McLemore believes barriers should be removed for black people wishing to enter the healthcare professions. “People perceive that as a lowering of standards, but I argue it’s not true. GRE scores don’t correlate with success in graduate school,” said McLemore. “We also need to make sure people with criminal histories or justice involvement are not barred from seeking employment in the health professions.”
McLemore is hopeful that “this call for more respectful, holistic care is something that will trickle through healthcare,” but, she said, there will need to be some financial incentive, “as long as healthcare is continuing to be moved and motivated by those things.”
The Preterm Birth Initiative is planning to make information about their focus groups publically available, “similar to the Black Women Birthing Justice report,” said McLemore. The initiative is also working to create an app that would offer answers to the kind of questions raised during their focus groups. They might even launch a YouTube channel for this purpose. Their goal is to make “tools that aren’t just in the scientific literature, so that we can get this information out to people,” McLemore said.
For Tanisha Fuller, part of the solution is sharing her own birth story with other women. Today, her son is 13 years old and healthy. Even though he’s her youngest, Fuller said, “He’s actually the tallest and biggest out of all my kids, which is crazy.”
At her office building in Oakland last summer, Fuller got to talking with the women who were holding a Preterm Birth Initiative focus group in the building’s conference room. She soon found out that they were one person short. She joined the women who, while waiting for the talk to begin, were chatting about doulas. Doulas don’t deliver the baby or offer medical treatment. Their role is to provide support where the birthing parents need it—this can be anything from grocery shopping to cleaning up the house to massaging the mother during birth.
After her own son’s birth, Fuller had started trying to answer friends’ and family members’ questions about birth complications. “I’ve always been there when it comes to them having a baby or being pregnant. I just shared the knowledge. I was being a doula already, but I just didn’t know it,” she said.
When she found out that doulas play a similar role—“basically, being a support system for the birthing parents,” she said—she was eager to learn more. The women from the initiative encouraged her to pursue that path, even offering to pay for her training.
That fall, Fuller completed her training over two weekends at a midwife’s home in Oakland. She learned about the female body, and how it functions during and after pregnancy. She learned how to support a woman during her labor by reminding her of, say, the reasons why she had chosen not to have an epidural. She learned how to help the woman’s partner get involved during the birth: “You’re there to say, ‘Hey, why don’t you come rub her back?’ or ‘Hey, why don’t you guys dance?’—something like that to get them involved.”

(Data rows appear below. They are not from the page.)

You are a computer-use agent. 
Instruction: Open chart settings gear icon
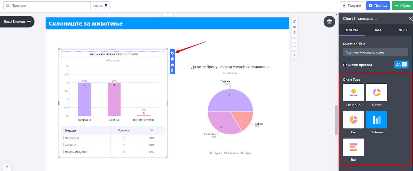tap(172, 53)
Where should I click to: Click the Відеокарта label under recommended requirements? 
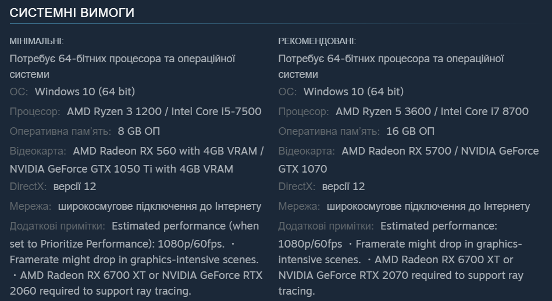307,151
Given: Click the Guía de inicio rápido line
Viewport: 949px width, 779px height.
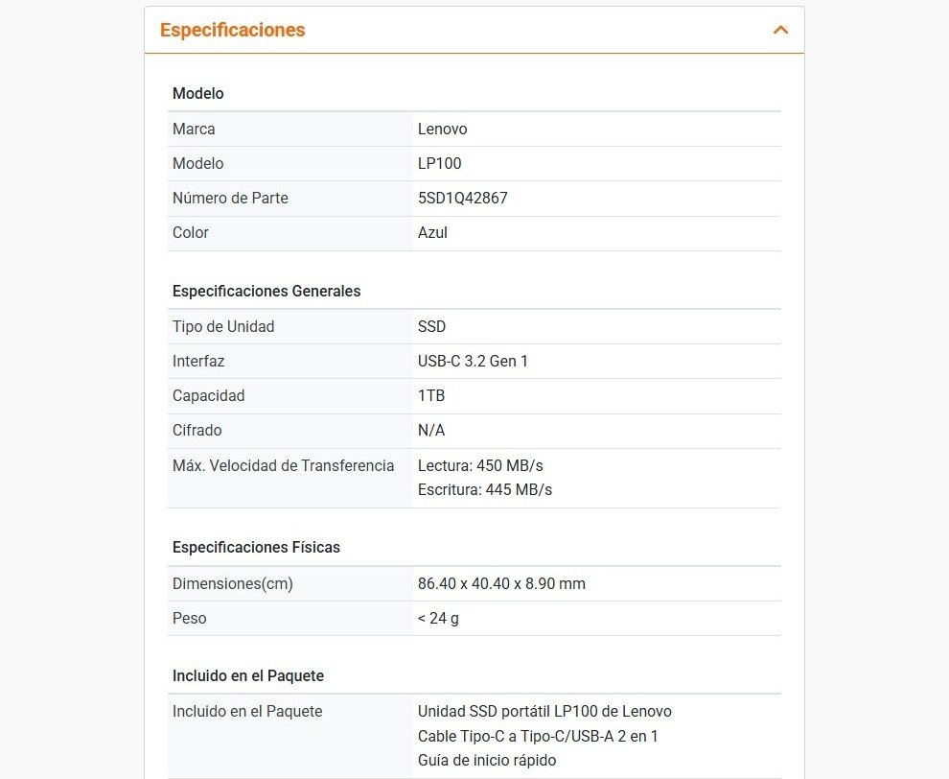Looking at the screenshot, I should (486, 760).

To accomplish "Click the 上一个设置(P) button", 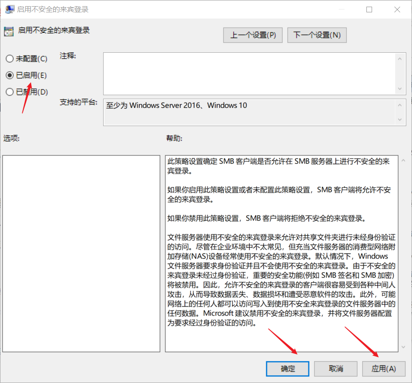I will (x=252, y=35).
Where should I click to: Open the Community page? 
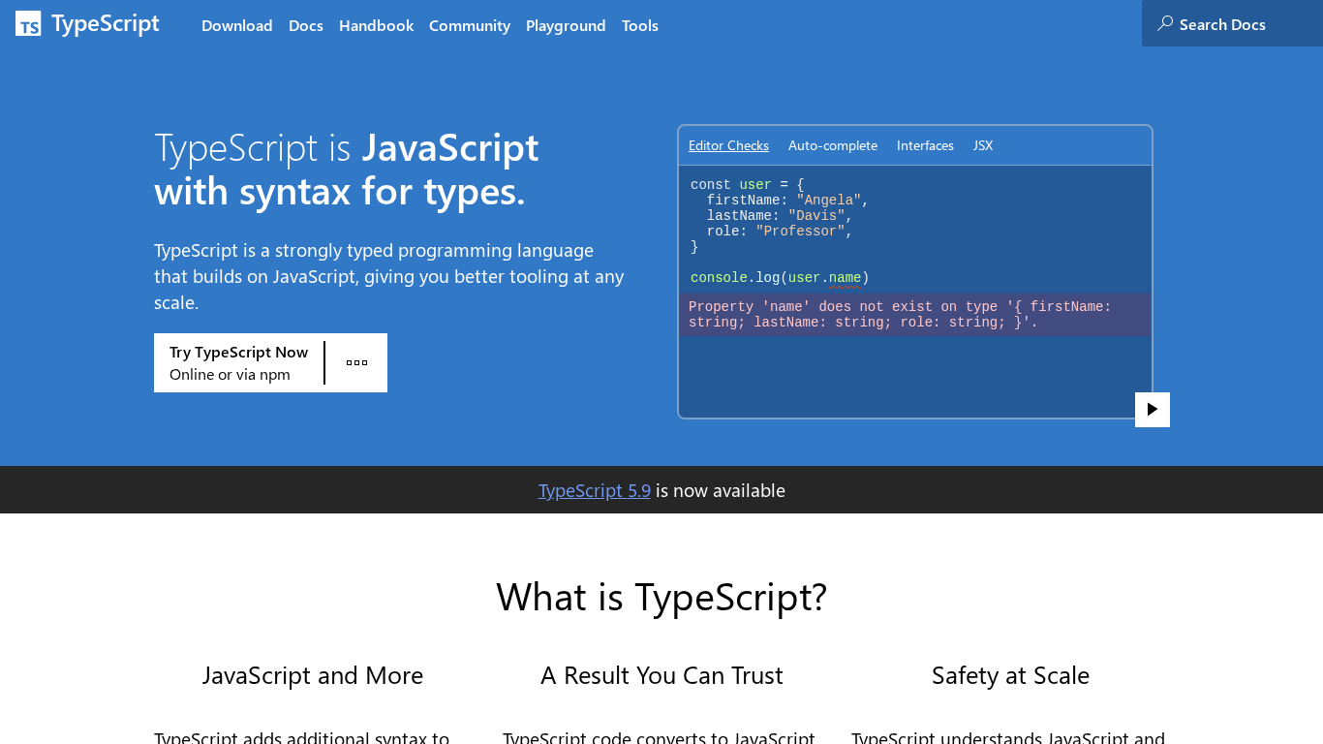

Thanks to her own experience with three births—including her frightening experience with the pre-term birth of her son—she knows how isolating it can feel to go through something really difficult and unfamiliar. “I can sympathize. I know how it feels,” Fuller said. “That’s what makes me want to do this, because of my experience and wanting to help someone else.”
After having been a doula for a year, Fuller said, she wants to tell women: “You do not have to do this by yourself.”